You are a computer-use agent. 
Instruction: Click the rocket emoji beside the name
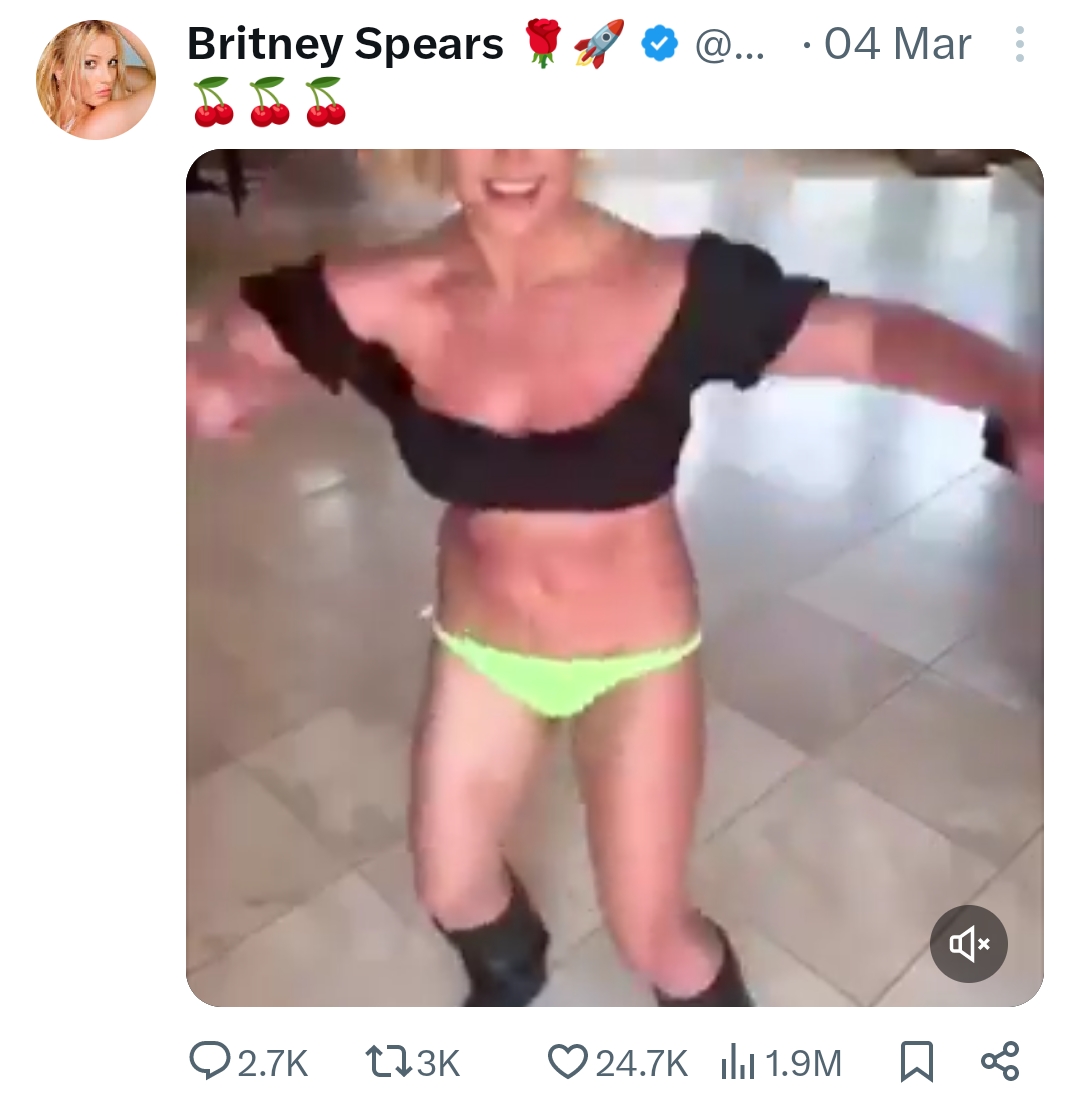coord(599,44)
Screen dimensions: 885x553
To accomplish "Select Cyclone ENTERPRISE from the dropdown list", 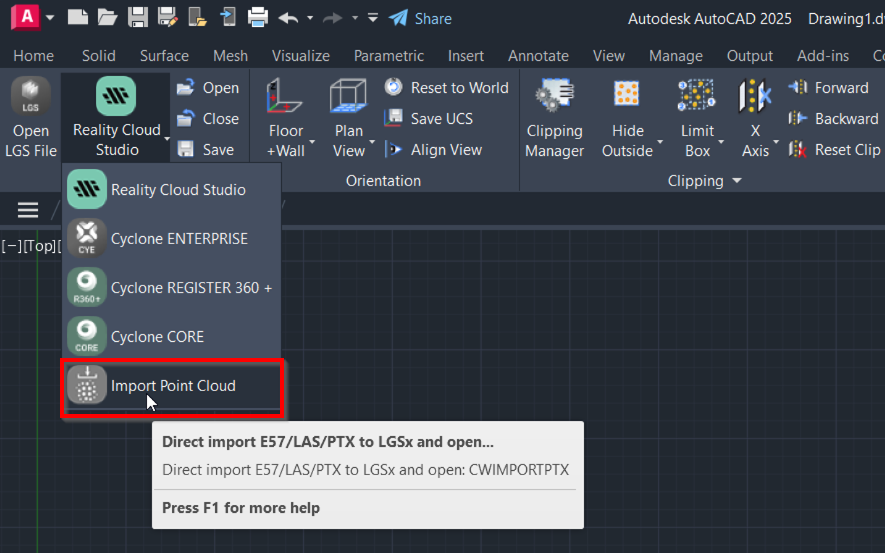I will point(178,239).
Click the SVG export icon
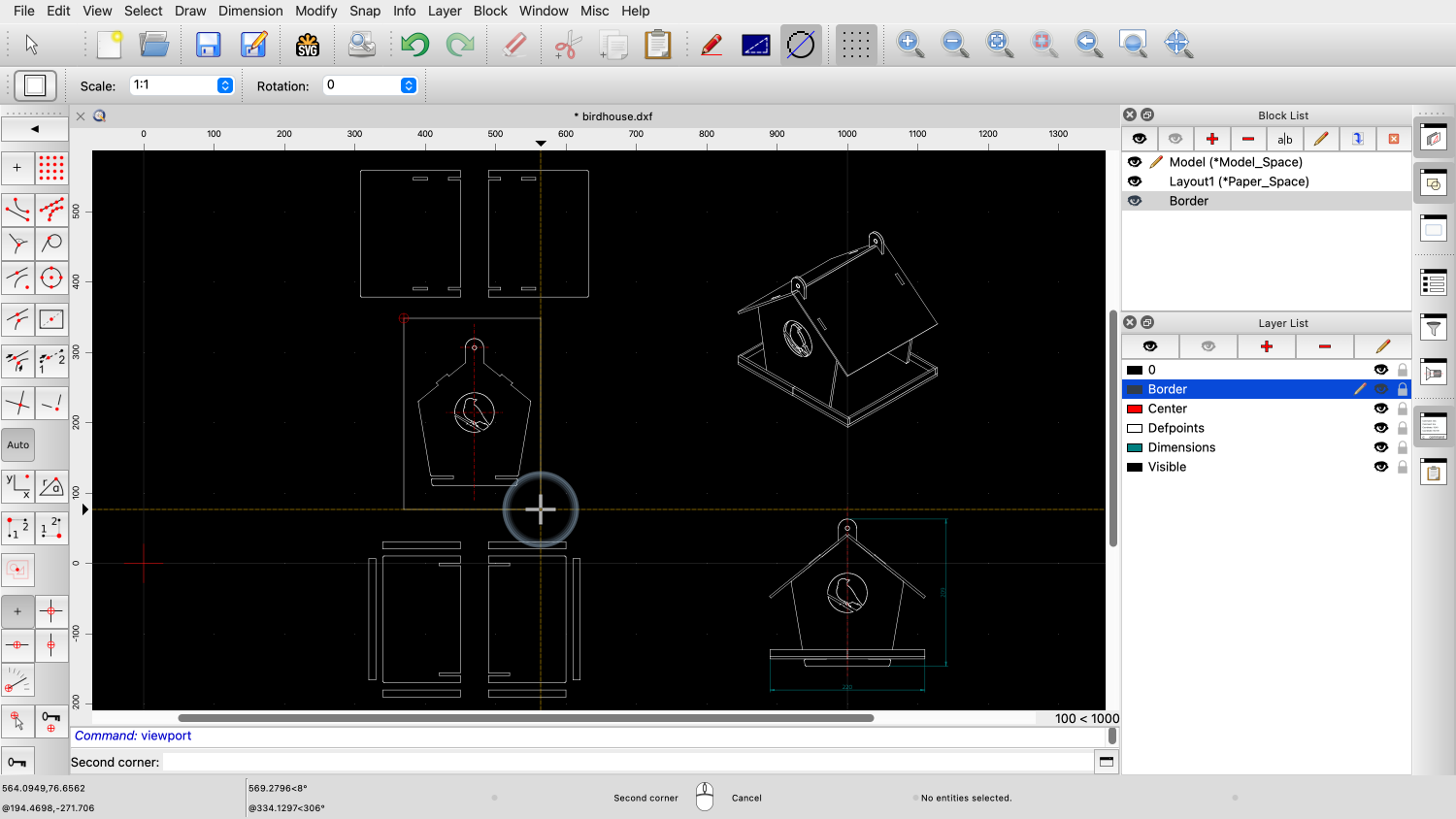This screenshot has width=1456, height=819. pyautogui.click(x=308, y=45)
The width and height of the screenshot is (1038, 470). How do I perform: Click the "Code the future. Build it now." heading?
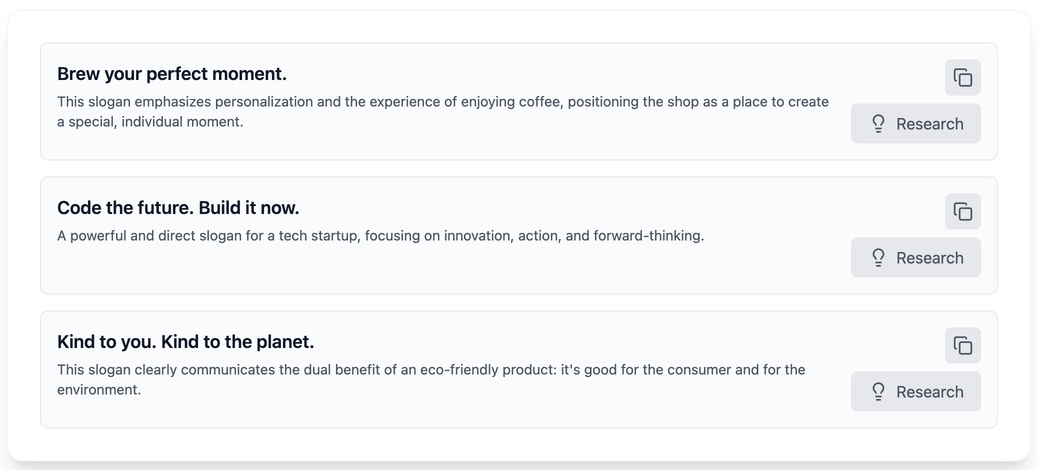click(178, 208)
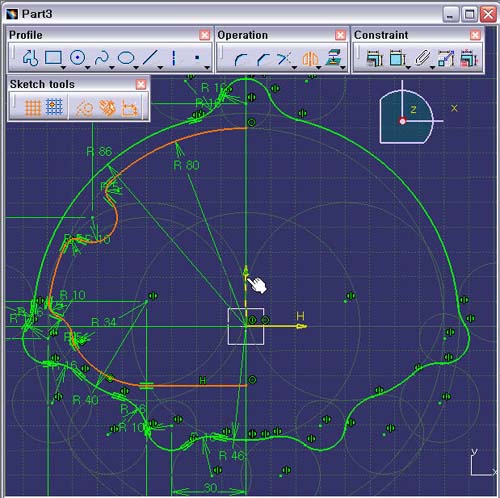Image resolution: width=500 pixels, height=498 pixels.
Task: Select the Ellipse tool
Action: [x=126, y=58]
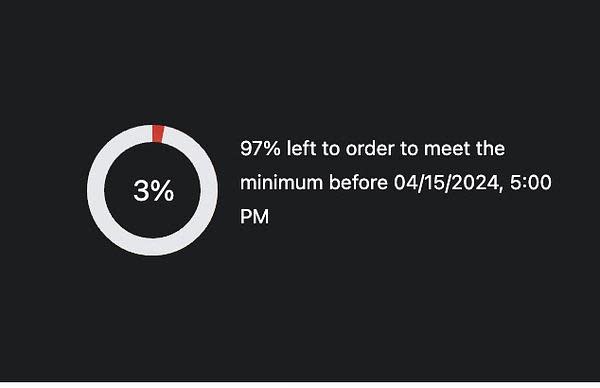Click the word "before" in the message
The image size is (600, 388).
(358, 183)
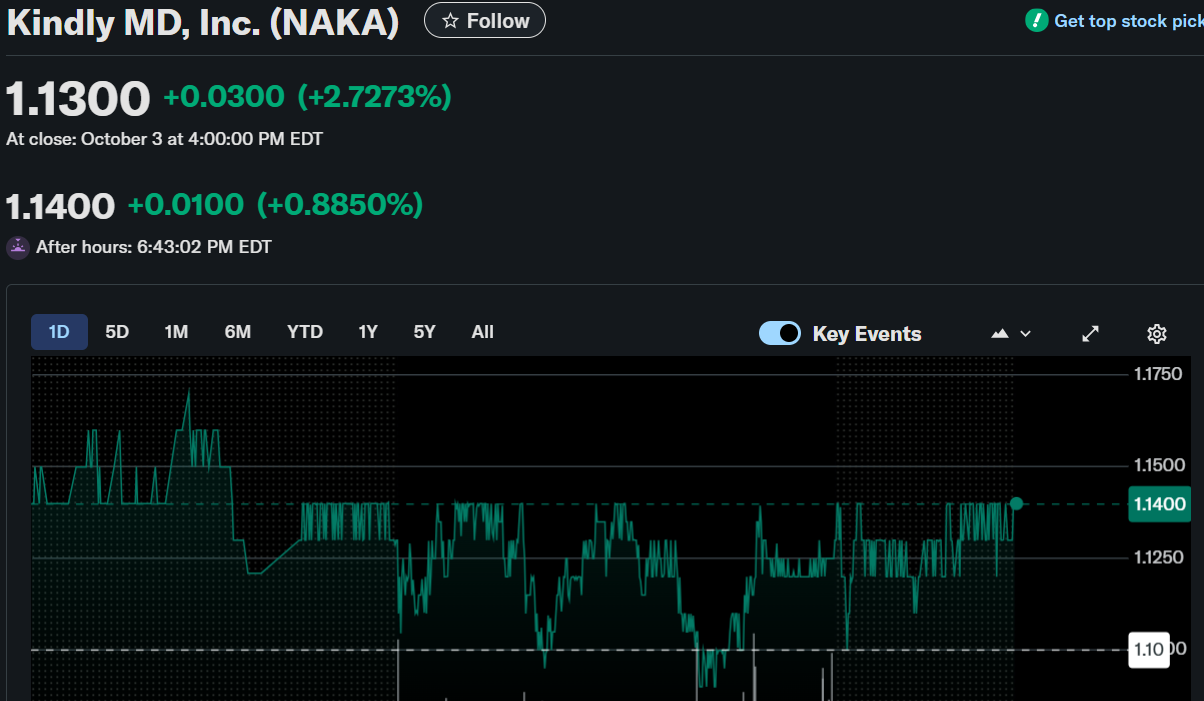The width and height of the screenshot is (1204, 701).
Task: Click the green 1.1400 price axis label
Action: (1159, 504)
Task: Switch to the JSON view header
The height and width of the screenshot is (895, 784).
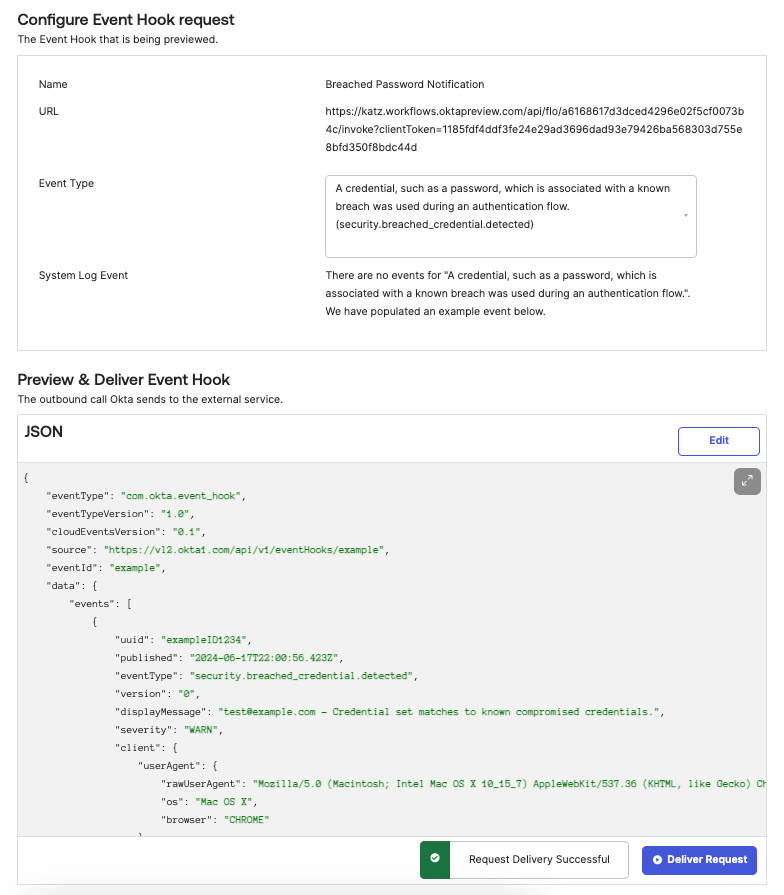Action: pyautogui.click(x=41, y=431)
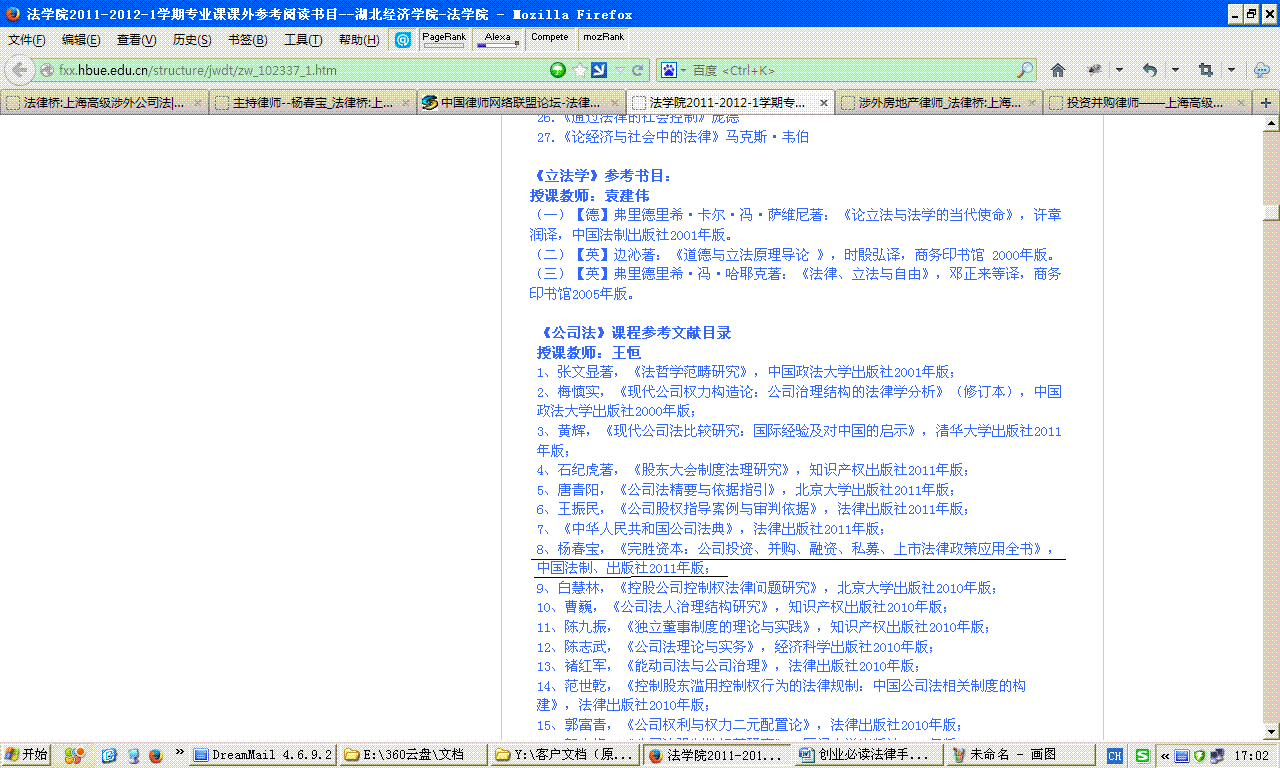Click the crop screenshot toolbar icon
1280x768 pixels.
click(1205, 70)
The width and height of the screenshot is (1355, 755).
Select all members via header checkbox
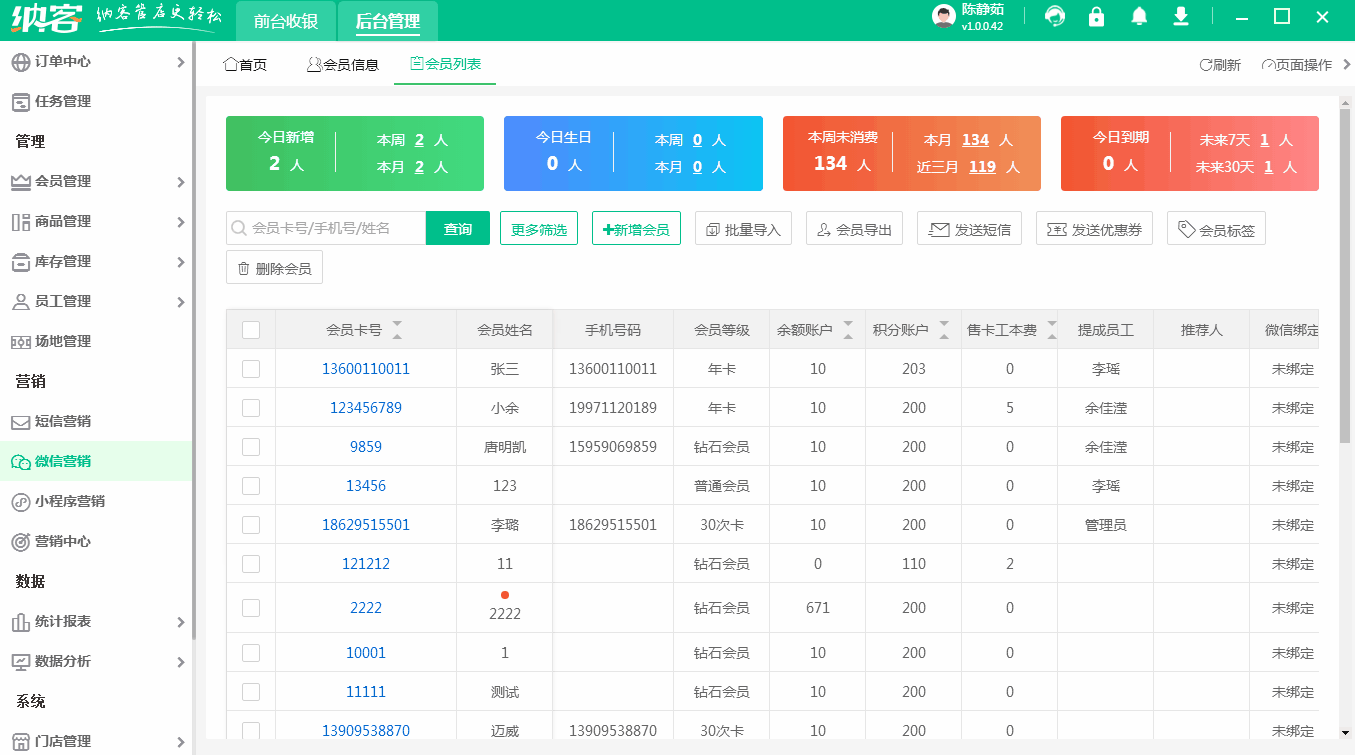pos(252,329)
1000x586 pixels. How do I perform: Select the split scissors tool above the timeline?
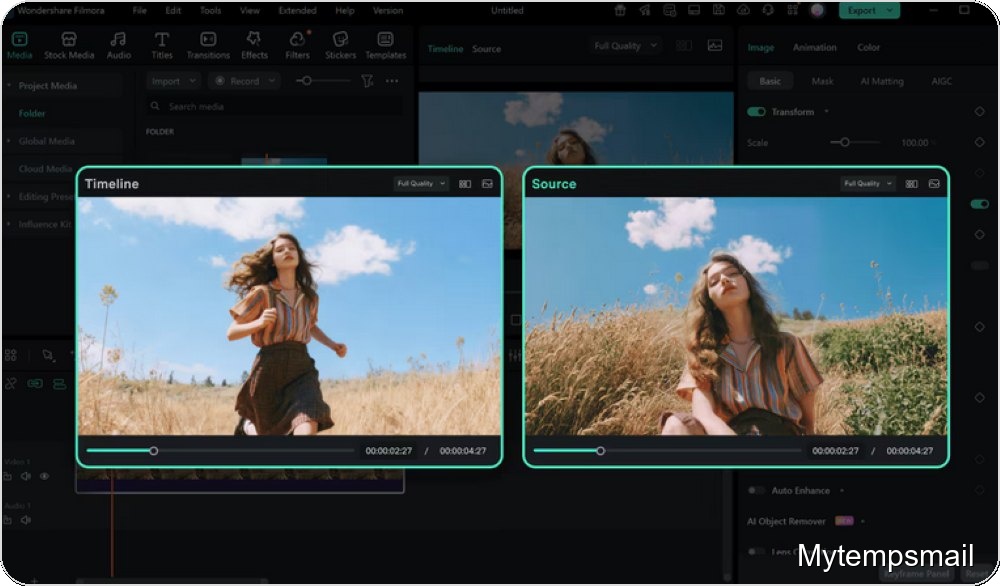coord(11,384)
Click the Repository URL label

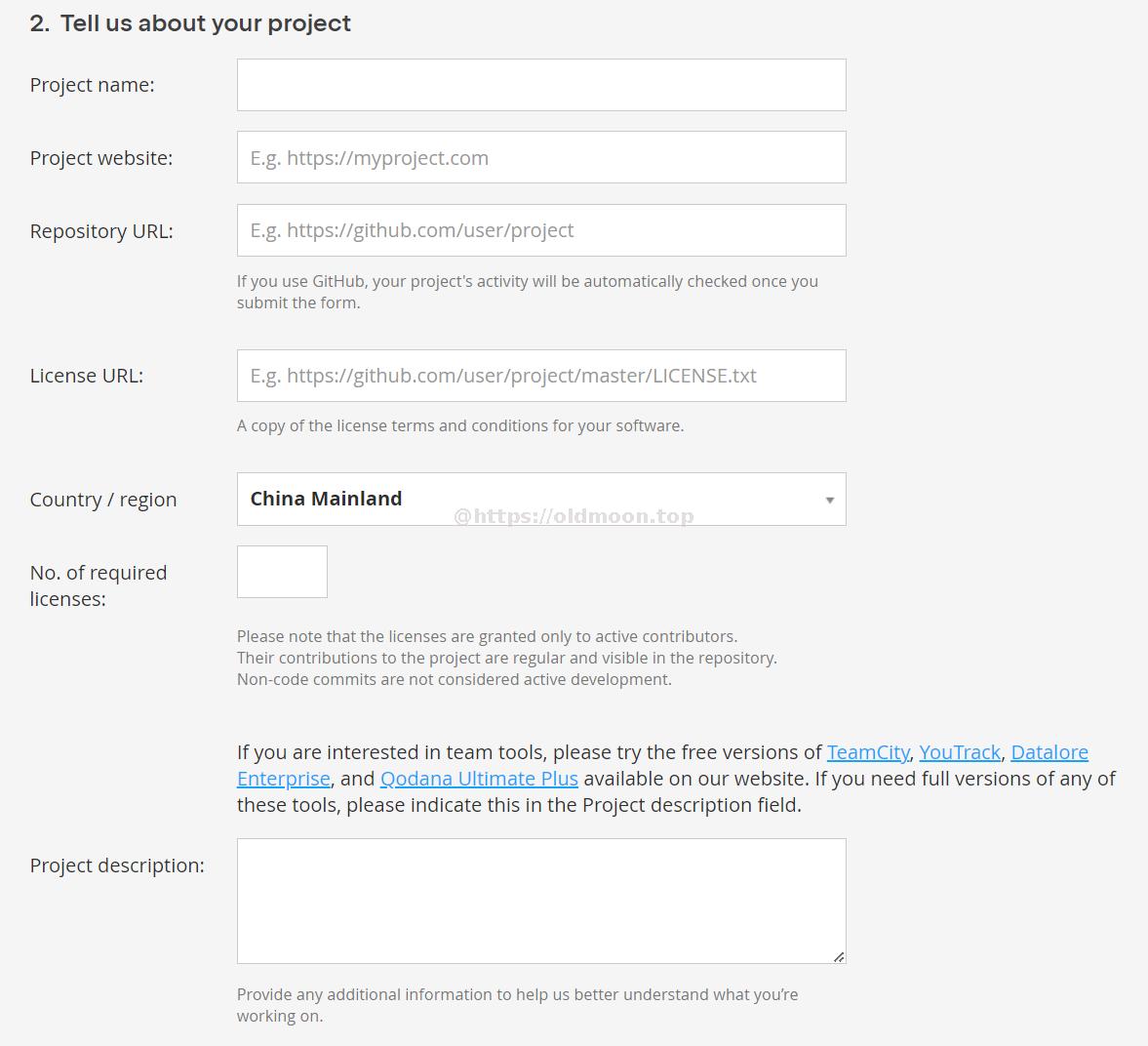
============================================================
Your goal: Restate exactly the lines that start at the "Click the SVG export icon" line and end with the last line of the material above, leaving out the pictures.

Result of the task:
Click the SVG export icon
This screenshot has width=1456, height=819. pyautogui.click(x=308, y=45)
The width and height of the screenshot is (1038, 470). How do I perform: Click the "Code the future. Build it now." heading?
click(178, 208)
Image resolution: width=500 pixels, height=498 pixels.
Task: Select the Ellipse tool
Action: [x=126, y=58]
Click the word "before" in the message
The image size is (600, 388).
(358, 183)
The width and height of the screenshot is (1204, 701).
Task: Click the green 1.1400 price axis label
Action: (1159, 504)
Task: Switch to the JSON view header
The height and width of the screenshot is (895, 784).
Action: pyautogui.click(x=41, y=431)
Click the crop screenshot toolbar icon
1280x768 pixels.
click(1205, 70)
The width and height of the screenshot is (1355, 755).
Select all members via header checkbox
pos(252,329)
1000x586 pixels. How do I perform: Select the split scissors tool above the timeline?
coord(11,384)
Click the Repository URL label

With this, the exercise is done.